A reader writes:
I thoroughly agree with your blog post about Obama's collapse, though I would go a couple of steps further: Peter Baker's story in the Times yesterday offers a sense of Obama's loyal subordinates scrambling before the debate to get him engaged in prep, and then after the debate doing damage control. He seems to have no recognition of the effort all the king's horses & men are devoting to putting Humpty Dumpty together again. It reminds me how, in early September 2008, he admonished his senior staff to "step up your game" in the wake of the Palin convention bounce.
Not sure when he's ever accepted responsibility for his blunders, his lethargy, etc. But imagine how different things would've been had he–after brooding for a couple of days–gone on the stump and said, "Folks, I blew it. You've all been working so hard for me, and I in turn didn't bring my A game. There's no excuse for that. You deserve more out of me, and from here on up you're going to get it."
Michael Tomasky has correctly pointed out that Obama's convention speech was similarly lackluster. But he's drawn the wrong conclusion, which is that Obama secretly doesn't want to be president. It's worse than that, in my view: he wants it, but he has little interest in going through the effort in order to win. He's even more entitled than Bush, who at least relished giving a spirited defense of his presidency and (as he liked to put it) "asking for the vote."
Here's a passage from Robert Draper about Obama in GQ from three years ago:
As the writer of his own story, Obama is more attuned to the power of narrative and is more in control of it than any president in recent memory. Yet this same attention to narrative can also seem the source of Obama’s psychological and political shortcomings; they are the writer’s classic failings. The story that obsesses him is his own story: He tells it over and over, stamping it into the larger American narrative and often conflating the two, a feat of authorial arrogance that’s simultaneously an outsider’s plaintive quest for belonging.
In the telling, he shades and edits as a writer does, employing straw-man characters (those who would rather do nothing than fix the economy; the villainous Bush administration) to set a backdrop for his own heroic odyssey. Most perilously, Obama believes more strongly in the magic of words, especially his own, than perhaps any of his recent predecessors. His default option is to give a speech, and he’s maybe too prolific at doing so, since a disproportion of words to deeds is what ultimately undermines a politician.
What I failed to realize back then was the fatal inwardness of the man. His self-obsession makes him a good memoirist but otherwise undoes him even as a writer, since his isn't a failure to "tell a story" but rather to connect. What we saw in Denver was the Obama that was there to be seen all along: disengaged, self-interested, lecturing, not all that likable and a poor communicator. Where he's failed as president, those qualities have all come into play. In the minds of swing voters, those connections can now be made, and there's no Etch-a-Sketching away that revelation.
In my view, the election is now Romney's to lose.
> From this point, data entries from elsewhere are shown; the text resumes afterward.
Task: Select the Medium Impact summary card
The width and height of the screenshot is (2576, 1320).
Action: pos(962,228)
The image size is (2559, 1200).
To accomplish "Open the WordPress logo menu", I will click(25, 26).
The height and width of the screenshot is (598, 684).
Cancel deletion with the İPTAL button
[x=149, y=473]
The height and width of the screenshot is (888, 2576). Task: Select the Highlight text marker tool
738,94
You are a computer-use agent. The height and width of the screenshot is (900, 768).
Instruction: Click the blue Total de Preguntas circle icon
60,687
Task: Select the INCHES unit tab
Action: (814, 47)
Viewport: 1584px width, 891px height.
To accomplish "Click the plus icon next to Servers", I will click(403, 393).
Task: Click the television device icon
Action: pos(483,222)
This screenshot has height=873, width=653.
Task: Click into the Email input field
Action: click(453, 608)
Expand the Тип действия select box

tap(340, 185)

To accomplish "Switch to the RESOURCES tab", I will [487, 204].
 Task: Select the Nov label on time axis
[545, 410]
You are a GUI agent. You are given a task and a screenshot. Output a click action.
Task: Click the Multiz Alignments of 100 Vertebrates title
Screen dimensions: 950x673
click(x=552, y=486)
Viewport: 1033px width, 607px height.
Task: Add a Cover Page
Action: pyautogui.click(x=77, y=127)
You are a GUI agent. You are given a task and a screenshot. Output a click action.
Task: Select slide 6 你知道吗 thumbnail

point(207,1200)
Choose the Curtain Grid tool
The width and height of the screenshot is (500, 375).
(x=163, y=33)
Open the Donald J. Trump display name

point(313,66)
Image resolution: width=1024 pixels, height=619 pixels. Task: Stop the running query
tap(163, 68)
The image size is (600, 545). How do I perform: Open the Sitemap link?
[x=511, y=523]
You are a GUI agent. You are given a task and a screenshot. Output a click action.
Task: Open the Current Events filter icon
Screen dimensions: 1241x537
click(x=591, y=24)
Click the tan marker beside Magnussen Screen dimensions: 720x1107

I am not as down on Obama as my reader is. But at least he has an explanation for the piss-poor convention speech and the phoned-in first debate. No one else has supplied one, except the president himself:
Deep down underneath all the work I do, I think there’s a laziness in me.
But a few weeks before an election is a very strange time to let your own fundamental flaw take control.
Look: there's time. I've sat through a few very very flat Obama performances in my time as well. He is often best when up against the wall. If a campaign can flip this quickly it can flip back again, with good management. Biden needs to take Ryan's multiple contradictions apart and speak directly to the struggling middle class he can relate to. Obama needs to get off his fucking pedestal and get some work done: have crisp answers to what he wants to do; sharp exposures of Romney's constant inconsistencies and lies; and a reminder of how massive a task he faced four years ago and how he has largely helped us turn the corner. The next Romney-Obama debate requires an Obama come-back of heroic proportions. That's where your narrative ends, Barack, doesn't it?